Beyond looks an attractive personality is a must, obviously. I don't get out much and I find it pretty hard to find social outlets or "third spaces" to just hang out and find people (platonically or romantically). I can go to music shows or other events where there are higher chances of people with similar interests to be. But I suck at socializing or starting to talk to people. Dating apps are stupid in my opinion. I did get the occasional likes, but all of them make you pay to even know who. And none of them are my type. I've actually had some luck with "friend" versions and made a couple friends based on mutual interests.

Another point is that I don't even know if I'm anyone's type. Maybe it's because I don't go out as much as I want to, or I'm just a solid 5.5/10, or I look unapproachable, but I never get hit on or have people even try to talk to me. I also don't get insults either. So I have no idea what I appear like to other people. I just try to work on myself and take care of my own shit. I figure if I really do have high standards, I might as well uphold them with myself first if I expect them with others. I'd rather be on my own then ALSO have to take care of someone else who is lazy or whatnot.

# Direction 1:
Which lines in the rows below contain the word "Open"? Report each of them in full.

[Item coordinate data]
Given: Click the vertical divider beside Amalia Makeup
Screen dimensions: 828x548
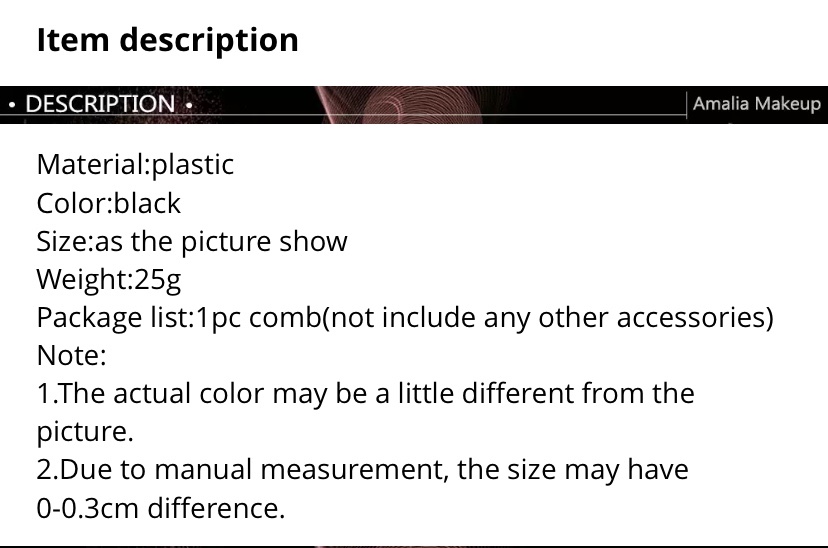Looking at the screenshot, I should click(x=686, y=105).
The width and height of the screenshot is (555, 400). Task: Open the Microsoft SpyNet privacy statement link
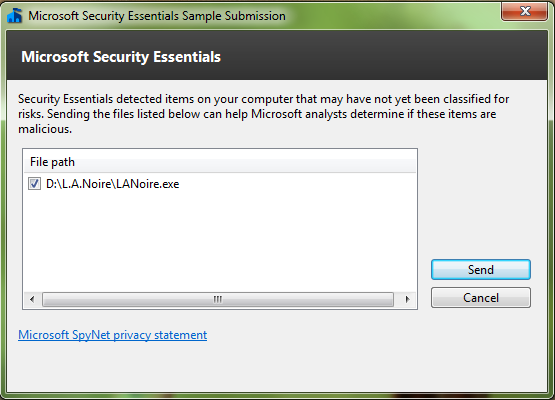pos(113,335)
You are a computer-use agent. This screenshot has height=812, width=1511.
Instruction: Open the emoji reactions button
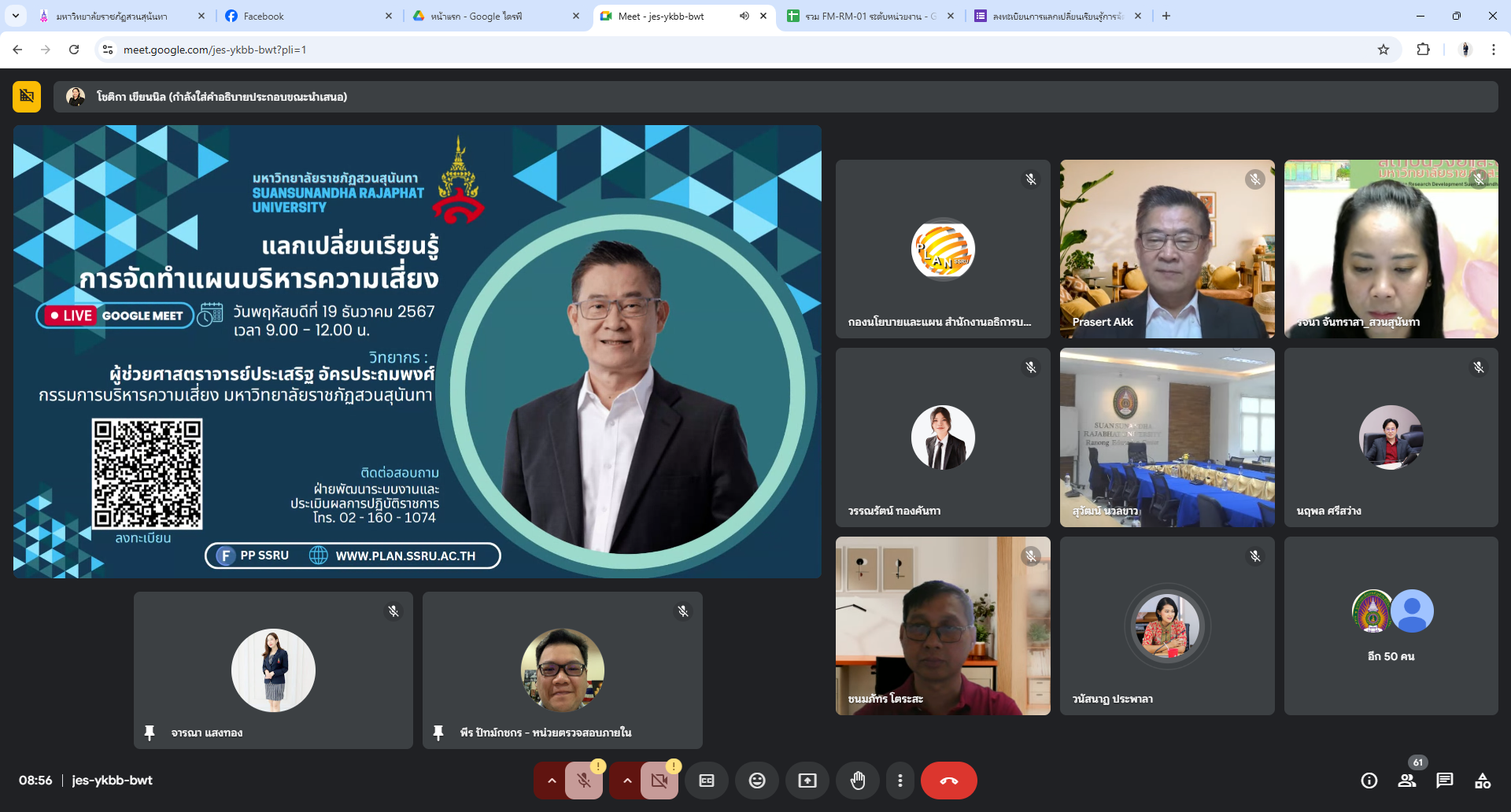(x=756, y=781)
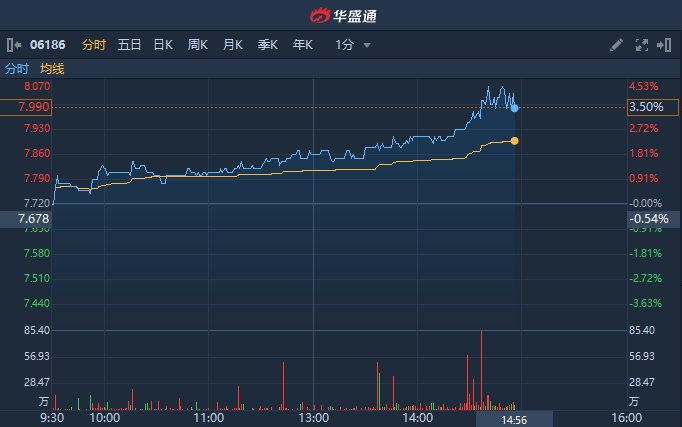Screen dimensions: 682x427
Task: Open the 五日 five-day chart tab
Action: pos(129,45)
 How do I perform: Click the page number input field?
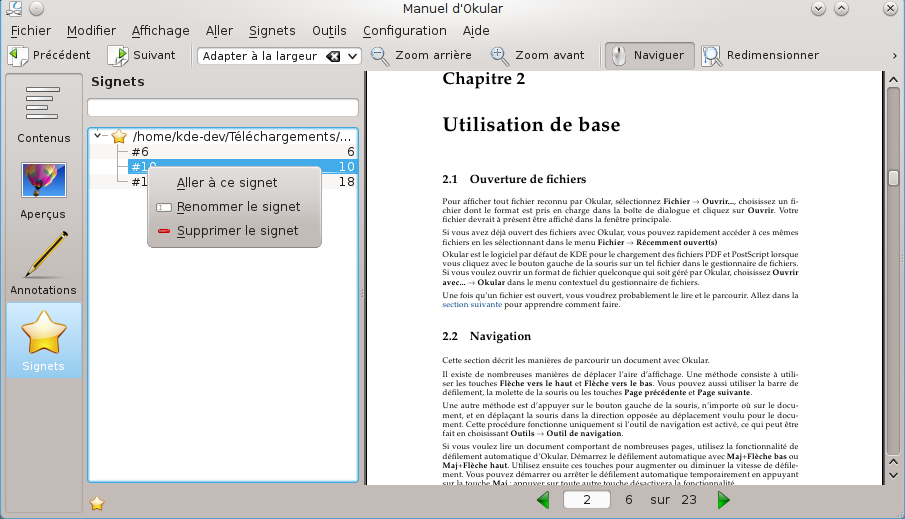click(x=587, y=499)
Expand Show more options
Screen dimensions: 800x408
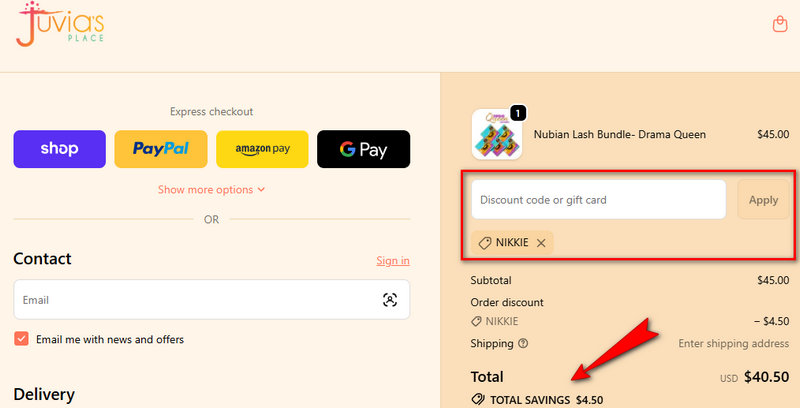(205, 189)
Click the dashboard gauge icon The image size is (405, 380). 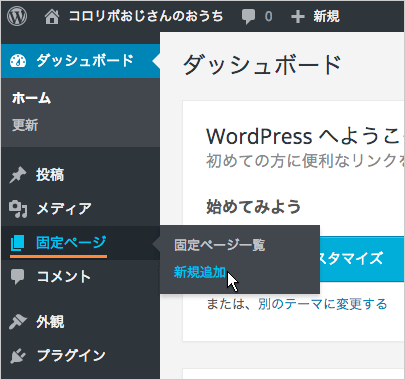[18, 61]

# Direction 2:
Could you copy out the entire post about dating and meeting people, keeping every word unchanged?

# Right answer 1:
The width and height of the screenshot is (555, 400). Task: Open the Microsoft SpyNet privacy statement link
Instruction: Open the emoji reactions button
Task: Open the 五日 five-day chart tab

# Right answer 2:
Beyond looks an attractive personality is a must, obviously. I don't get out much and I find it pretty hard to find social outlets or "third spaces" to just hang out and find people (platonically or romantically). I can go to music shows or other events where there are higher chances of people with similar interests to be. But I suck at socializing or starting to talk to people. Dating apps are stupid in my opinion. I did get the occasional likes, but all of them make you pay to even know who. And none of them are my type. I've actually had some luck with "friend" versions and made a couple friends based on mutual interests.

Another point is that I don't even know if I'm anyone's type. Maybe it's because I don't go out as much as I want to, or I'm just a solid 5.5/10, or I look unapproachable, but I never get hit on or have people even try to talk to me. I also don't get insults either. So I have no idea what I appear like to other people. I just try to work on myself and take care of my own shit. I figure if I really do have high standards, I might as well uphold them with myself first if I expect them with others. I'd rather be on my own then ALSO have to take care of someone else who is lazy or whatnot.